3.2.5. Visualisation des réseaux sociaux

Les réseaux sociaux ont été représentés grâce au logiciel libre de visualisation Gephi. Chaque individu est matérialisé par un nœud, dont on peut faire varier la taille et/ou la couleur en fonction de caractéristiques individuelles (âge, sexe, matriline, cluster, centralité, rang de dominance, etc). La relation entre deux individus est représentée par un trait reliant les deux nœuds, dont la taille est proportionnelle à l’intensité de la relation entre les deux individus (Figure II.10). Afin d’obtenir une représentation du réseau facilement interprétable, j’ai utilisé une méthode de spatialisation, i.e. de répartition des nœuds dans l’espace, appelée force atlas.
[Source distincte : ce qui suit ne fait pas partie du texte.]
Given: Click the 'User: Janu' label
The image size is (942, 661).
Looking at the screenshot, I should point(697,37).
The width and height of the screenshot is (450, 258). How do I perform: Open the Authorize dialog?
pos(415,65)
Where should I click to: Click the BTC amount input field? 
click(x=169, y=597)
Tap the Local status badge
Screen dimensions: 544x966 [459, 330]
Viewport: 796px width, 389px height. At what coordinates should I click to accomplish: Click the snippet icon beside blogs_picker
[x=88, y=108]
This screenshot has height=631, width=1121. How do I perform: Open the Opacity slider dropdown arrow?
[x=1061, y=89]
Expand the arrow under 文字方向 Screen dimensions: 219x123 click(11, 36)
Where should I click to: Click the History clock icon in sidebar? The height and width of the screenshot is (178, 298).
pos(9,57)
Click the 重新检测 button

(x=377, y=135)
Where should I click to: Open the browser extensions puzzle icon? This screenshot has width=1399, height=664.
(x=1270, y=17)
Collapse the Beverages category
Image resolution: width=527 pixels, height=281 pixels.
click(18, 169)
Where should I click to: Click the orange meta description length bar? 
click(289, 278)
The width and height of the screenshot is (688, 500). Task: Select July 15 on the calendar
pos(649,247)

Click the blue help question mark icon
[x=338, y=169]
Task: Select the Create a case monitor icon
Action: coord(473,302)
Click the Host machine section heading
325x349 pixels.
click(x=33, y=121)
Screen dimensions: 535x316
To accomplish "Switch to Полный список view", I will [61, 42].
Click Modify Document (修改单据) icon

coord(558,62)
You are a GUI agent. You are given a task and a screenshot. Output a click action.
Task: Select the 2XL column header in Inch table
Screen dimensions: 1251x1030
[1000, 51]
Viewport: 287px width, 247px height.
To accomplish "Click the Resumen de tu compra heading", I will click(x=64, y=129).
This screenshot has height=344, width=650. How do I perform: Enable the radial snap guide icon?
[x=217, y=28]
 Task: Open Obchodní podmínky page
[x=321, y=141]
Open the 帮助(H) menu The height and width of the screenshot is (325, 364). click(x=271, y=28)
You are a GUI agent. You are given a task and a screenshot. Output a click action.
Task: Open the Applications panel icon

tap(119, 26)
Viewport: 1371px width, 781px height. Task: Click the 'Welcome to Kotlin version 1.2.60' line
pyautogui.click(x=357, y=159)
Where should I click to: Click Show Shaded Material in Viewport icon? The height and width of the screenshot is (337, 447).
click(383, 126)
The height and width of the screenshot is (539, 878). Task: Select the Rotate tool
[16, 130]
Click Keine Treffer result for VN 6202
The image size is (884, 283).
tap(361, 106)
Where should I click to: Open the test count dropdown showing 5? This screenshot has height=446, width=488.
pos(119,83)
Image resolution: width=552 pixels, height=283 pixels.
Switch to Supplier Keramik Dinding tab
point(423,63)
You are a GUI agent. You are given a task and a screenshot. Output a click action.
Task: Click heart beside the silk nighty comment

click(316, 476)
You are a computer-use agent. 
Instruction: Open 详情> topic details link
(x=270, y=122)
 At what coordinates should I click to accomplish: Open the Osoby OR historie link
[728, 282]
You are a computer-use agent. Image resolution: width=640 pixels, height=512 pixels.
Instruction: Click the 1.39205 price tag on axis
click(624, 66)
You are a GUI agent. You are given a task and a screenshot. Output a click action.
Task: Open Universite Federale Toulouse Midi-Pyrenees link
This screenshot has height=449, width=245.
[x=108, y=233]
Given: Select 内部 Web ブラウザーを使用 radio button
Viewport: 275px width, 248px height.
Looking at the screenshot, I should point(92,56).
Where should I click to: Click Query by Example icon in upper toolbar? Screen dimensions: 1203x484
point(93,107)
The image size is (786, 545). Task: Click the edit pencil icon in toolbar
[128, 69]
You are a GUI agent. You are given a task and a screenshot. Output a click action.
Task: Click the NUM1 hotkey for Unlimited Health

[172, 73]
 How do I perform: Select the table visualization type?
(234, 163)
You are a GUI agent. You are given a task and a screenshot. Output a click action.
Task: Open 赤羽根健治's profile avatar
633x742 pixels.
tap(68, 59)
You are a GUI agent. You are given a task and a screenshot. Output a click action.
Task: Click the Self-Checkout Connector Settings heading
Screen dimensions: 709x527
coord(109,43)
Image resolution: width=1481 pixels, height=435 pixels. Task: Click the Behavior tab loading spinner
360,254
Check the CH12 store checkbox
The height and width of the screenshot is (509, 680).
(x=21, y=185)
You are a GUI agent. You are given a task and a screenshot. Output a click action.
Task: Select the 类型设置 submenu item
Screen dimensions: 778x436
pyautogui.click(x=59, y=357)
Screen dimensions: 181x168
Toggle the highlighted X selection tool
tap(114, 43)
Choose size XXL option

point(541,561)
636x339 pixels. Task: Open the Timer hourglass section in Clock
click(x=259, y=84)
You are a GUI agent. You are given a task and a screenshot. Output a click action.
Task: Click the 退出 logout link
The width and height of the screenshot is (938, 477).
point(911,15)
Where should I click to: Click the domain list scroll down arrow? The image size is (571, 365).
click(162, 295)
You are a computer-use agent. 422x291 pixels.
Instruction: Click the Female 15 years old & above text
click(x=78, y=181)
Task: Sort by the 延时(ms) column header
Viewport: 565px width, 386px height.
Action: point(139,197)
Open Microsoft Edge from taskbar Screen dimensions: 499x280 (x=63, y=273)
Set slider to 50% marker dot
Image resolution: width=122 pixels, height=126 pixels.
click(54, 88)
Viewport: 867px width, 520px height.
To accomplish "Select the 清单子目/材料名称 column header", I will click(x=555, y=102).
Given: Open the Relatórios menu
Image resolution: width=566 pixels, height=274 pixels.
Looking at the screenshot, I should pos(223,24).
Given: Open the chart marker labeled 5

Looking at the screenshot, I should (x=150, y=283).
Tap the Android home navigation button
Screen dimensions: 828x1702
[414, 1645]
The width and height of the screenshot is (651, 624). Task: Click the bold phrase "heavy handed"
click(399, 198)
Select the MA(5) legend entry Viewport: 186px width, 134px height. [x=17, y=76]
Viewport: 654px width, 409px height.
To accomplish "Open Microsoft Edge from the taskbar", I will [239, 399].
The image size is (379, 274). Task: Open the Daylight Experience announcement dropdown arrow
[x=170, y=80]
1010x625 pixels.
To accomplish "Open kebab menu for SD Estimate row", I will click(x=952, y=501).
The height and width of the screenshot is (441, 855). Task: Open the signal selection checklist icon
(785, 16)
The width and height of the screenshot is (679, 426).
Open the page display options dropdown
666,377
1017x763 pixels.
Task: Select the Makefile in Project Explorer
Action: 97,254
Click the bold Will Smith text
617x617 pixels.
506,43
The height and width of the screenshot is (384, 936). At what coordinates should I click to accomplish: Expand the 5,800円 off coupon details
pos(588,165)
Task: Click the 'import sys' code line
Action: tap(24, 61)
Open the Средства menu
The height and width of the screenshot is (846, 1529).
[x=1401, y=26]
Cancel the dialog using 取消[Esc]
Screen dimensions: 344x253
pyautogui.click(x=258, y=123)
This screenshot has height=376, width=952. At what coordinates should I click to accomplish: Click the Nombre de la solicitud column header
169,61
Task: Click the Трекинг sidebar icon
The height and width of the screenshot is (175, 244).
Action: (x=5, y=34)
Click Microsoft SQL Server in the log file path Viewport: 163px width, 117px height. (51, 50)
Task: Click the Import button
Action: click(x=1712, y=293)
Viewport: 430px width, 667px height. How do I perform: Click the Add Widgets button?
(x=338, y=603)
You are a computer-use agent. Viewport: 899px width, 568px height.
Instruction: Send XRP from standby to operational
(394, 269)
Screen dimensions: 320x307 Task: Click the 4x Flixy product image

Cette spatialisation place d’abord les nœuds de manière aléatoire. Initialement, les nœuds se repoussent les uns les autres puis cette méthode applique une force d’attraction entre les nœuds qui présentent une relation de forte intensité. Les individus sont donc placés dans l’espace de manière à être regroupés selon l’intensité de leurs relations avec les autres individus.

Figure II.10 : Représentation d’un réseau théorique. Chaque nœud représente un individu, et les traits reliant deux nœuds représentent la relation existante entre ces deux individus.